You need the help that you have lined up! What if you lose it? You have done a good job establishing and maintaining boundaries, take care of you!
Have you put in a request for someone, or some agency to perform a welfare check soon after the power goes? Then, they could follow up on your progress.?
Sheltering in place sounds like a good idea!
Be safe, keep warm.
Of Course, bro's way of handling the situation? He approached me and TOLD me that I (note "I") need to yell at dad and tell him not to do that again, etc.... HE cannot do it because he doesn't want dad to get used to him (familiarity breeds contempt). Therefore, I ("I") have to be the one to straighten him up.
I told bro straight out that if they terminate services, I AM NOT BATHING HIM. I said it very firmly, several times. You see, our custom, is that the oldest son takes care of the elderly parents. Well, oldest boy and single, childless daughter. There's a war within me. And no matter how much my brain goes in circle, it always lands on the final solution. Like I said, there's a war inside. Brain vs. Conscience/ Obligations/ Duty... And only one solution that I can live with.
I'm sad that I've realized that bro's gf did not get back with me - because she doesn't want to babysit dad while I take my trip.
Thursday night, our road was flooded. I had to drive my car through it. Messed up my brakes. The whole day, Friday, it felt 'wrong'. After work today, I went to the mechanic. I brought the front brake pads ceramic type with me. Even with that, the bill was $578.53. Since I knew that I had to take the car since yesterday, I spent the whole 2 days debating how to pay for it. In the end, {{sniff}} {{sniff}}, I used my credit card that had a $332.00 credit (reward points) which I had planned to use 100% for all the ebooks/books that i can buy at my heart's content. Practicality over-rode my wish. I didn't realize how much I had my heart set on it. So, that $578.53 bill - $332.00 credit = $246.53 balance to pay off slowly. I feel soooo sad that I no longer have that $332.00 Credit for all the books that I want with my heart's desire... Nor will I be going on my free trip...
I'm going to start doing my journals from last year and put it all into one source. Easy to find and access. I will also organize my notes for dad since last year, too. I really need to do that advance directive for myself.
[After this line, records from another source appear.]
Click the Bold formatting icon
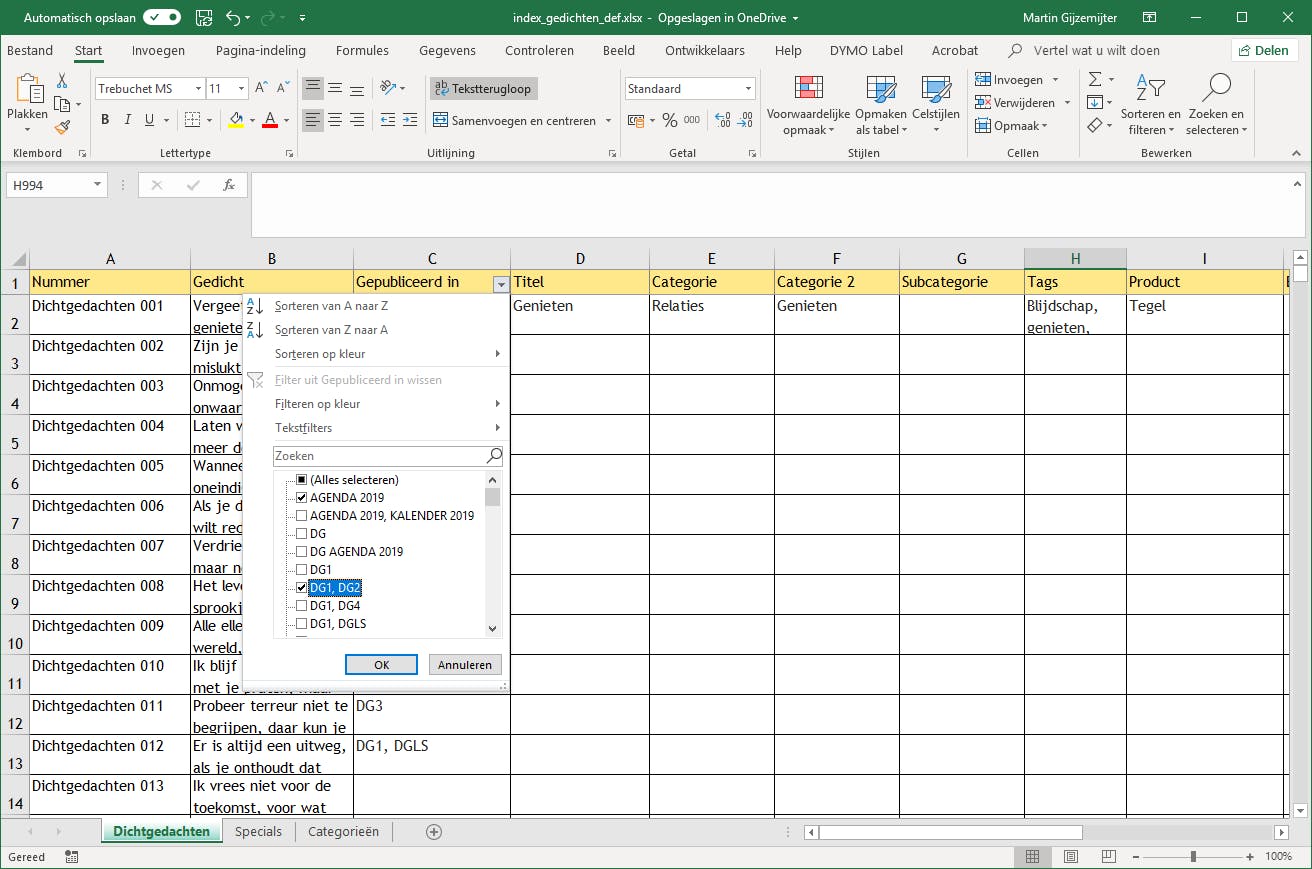1312x869 pixels. click(x=105, y=120)
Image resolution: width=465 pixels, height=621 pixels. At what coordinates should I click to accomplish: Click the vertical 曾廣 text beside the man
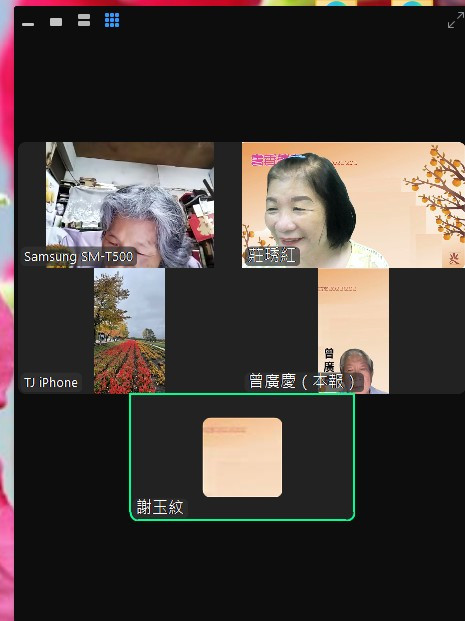point(329,360)
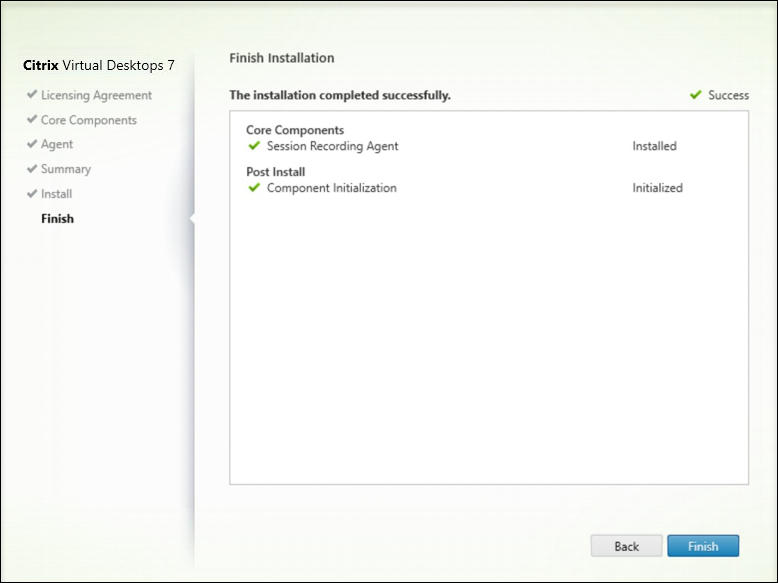This screenshot has width=778, height=583.
Task: Click the Session Recording Agent entry
Action: pyautogui.click(x=332, y=146)
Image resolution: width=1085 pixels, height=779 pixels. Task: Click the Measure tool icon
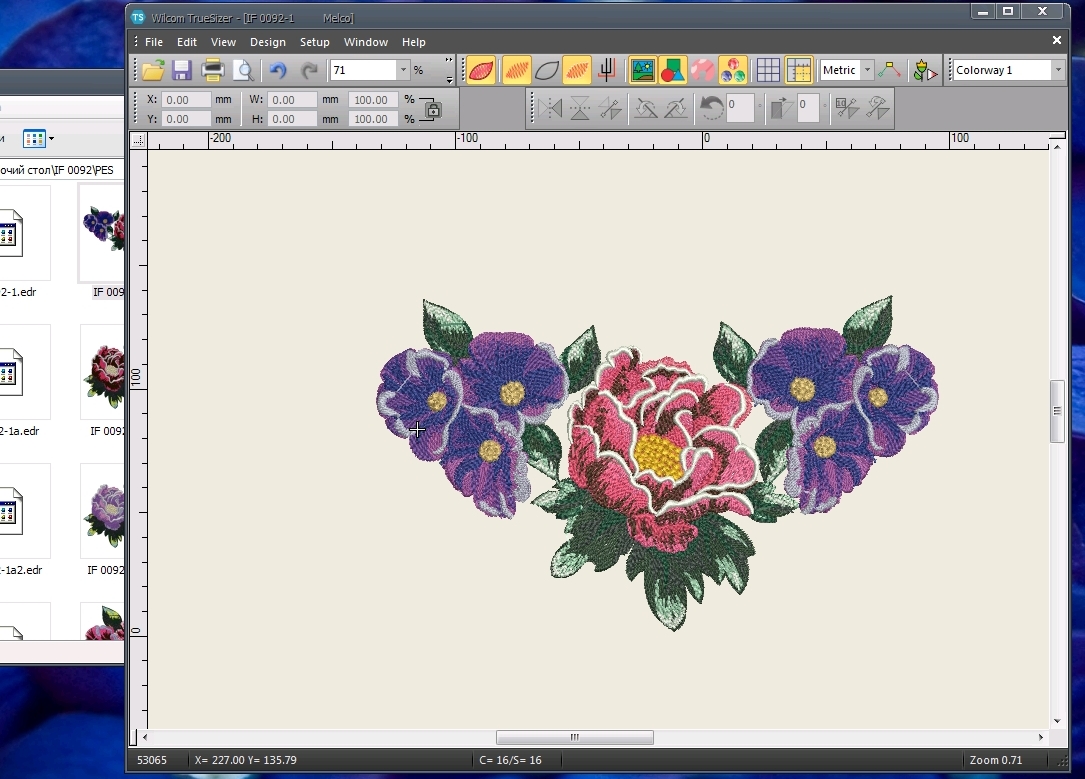tap(889, 70)
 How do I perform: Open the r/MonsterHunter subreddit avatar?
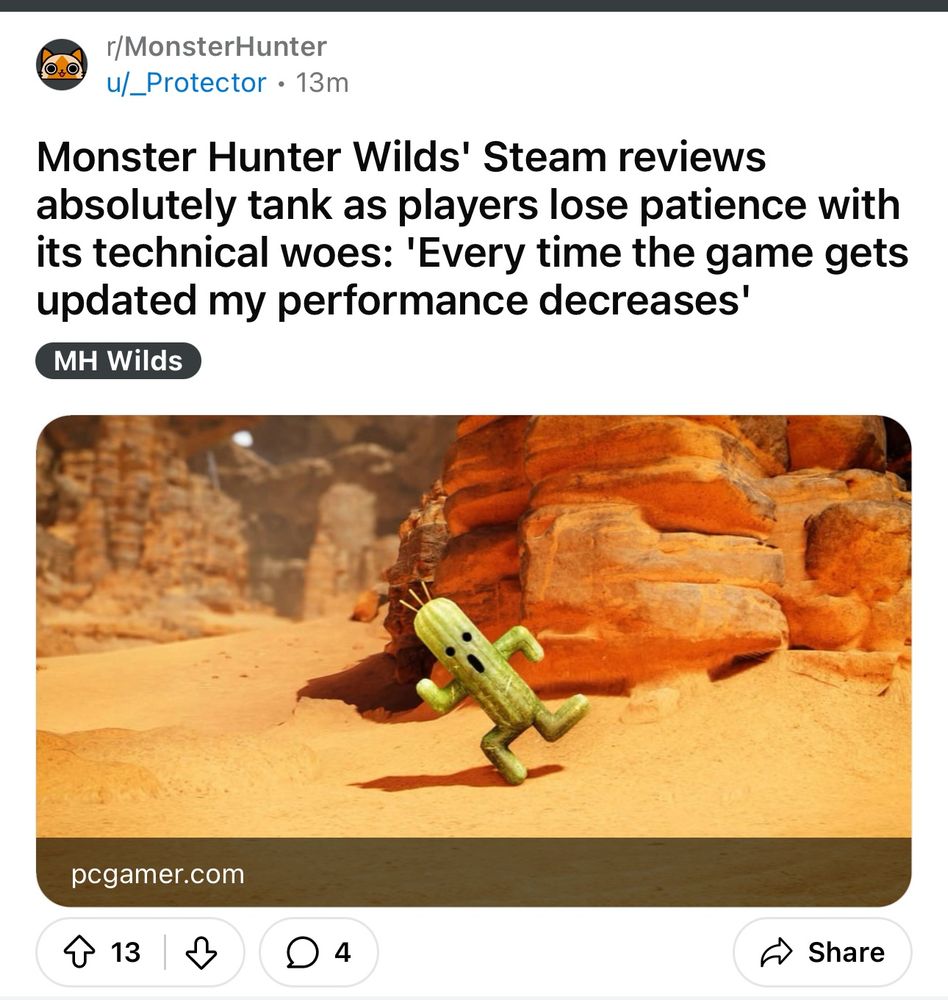click(61, 64)

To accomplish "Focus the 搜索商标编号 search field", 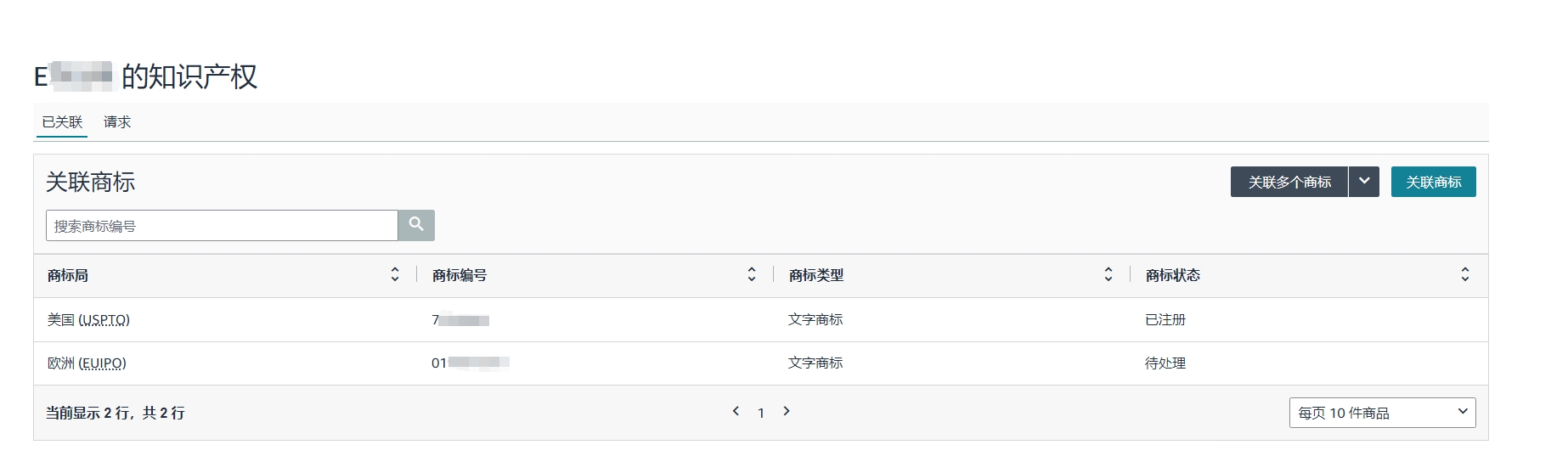I will [222, 226].
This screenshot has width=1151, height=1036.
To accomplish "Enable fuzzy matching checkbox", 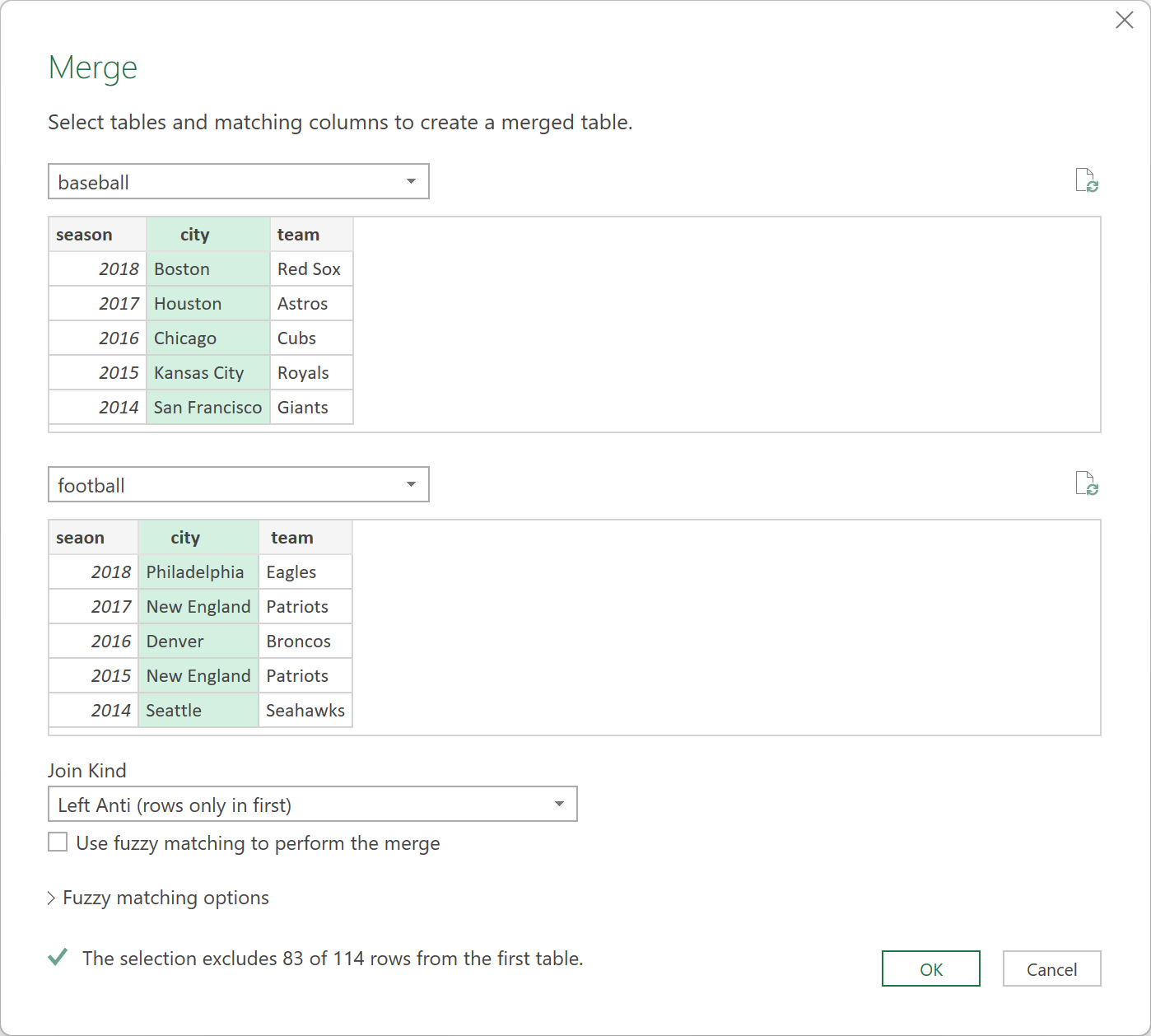I will coord(58,842).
Thank you all for everything. This site takes so much of my time. I really need to cut back from here, from reading.. and start organizing stuff here at home. Stop putting it off. Hmm.. I've also been putting off my funeral arrangements. I will need to prepay that, too. It's not as if I have a husband who will pay for my funeral expenses. So, I need to look into that. (Bro and his wife have theirs paid off.)
Book, I understand you need to get more work done! Check in on your schedule, we will miss you. This is your place for keeping sane. Mine too.
So sorry that you are having to endure your father's decline. Stay safe.
Another reason is also a simple cure-after awhile, and so much chicken noodle soup, I stopped the soup. Then, Garden Artist suggested this simple cure again, and my husband was better the next day.
Keep up the vigilance, don't skip or stop the antibiotics-uh oh, most people do.
A warm shower can loosen the cough.
Just passing on what has worked for us. IMOP.
Ask his doctor? If no improvement over time.
Or, non-stop as in all the time, non-productive cough, straining himself, making him weak, difficulty breathing, cough waking him up?
Babalou, hubby's none stop cough has gone on so long he probably should be evaluated for something like COPD
Veronica has made suggestions, and Stacey also has a good idea.
With taking that much medicine prescribed by the doctor, if there is no improvement, go back, or get a second opinion especially about the interaction between the meds, specifically the heavy cough suppressant, gerd meds, and prednisone. Guessing he had a chest x-ray and does not smoke?
Hoping there is some improvement soon!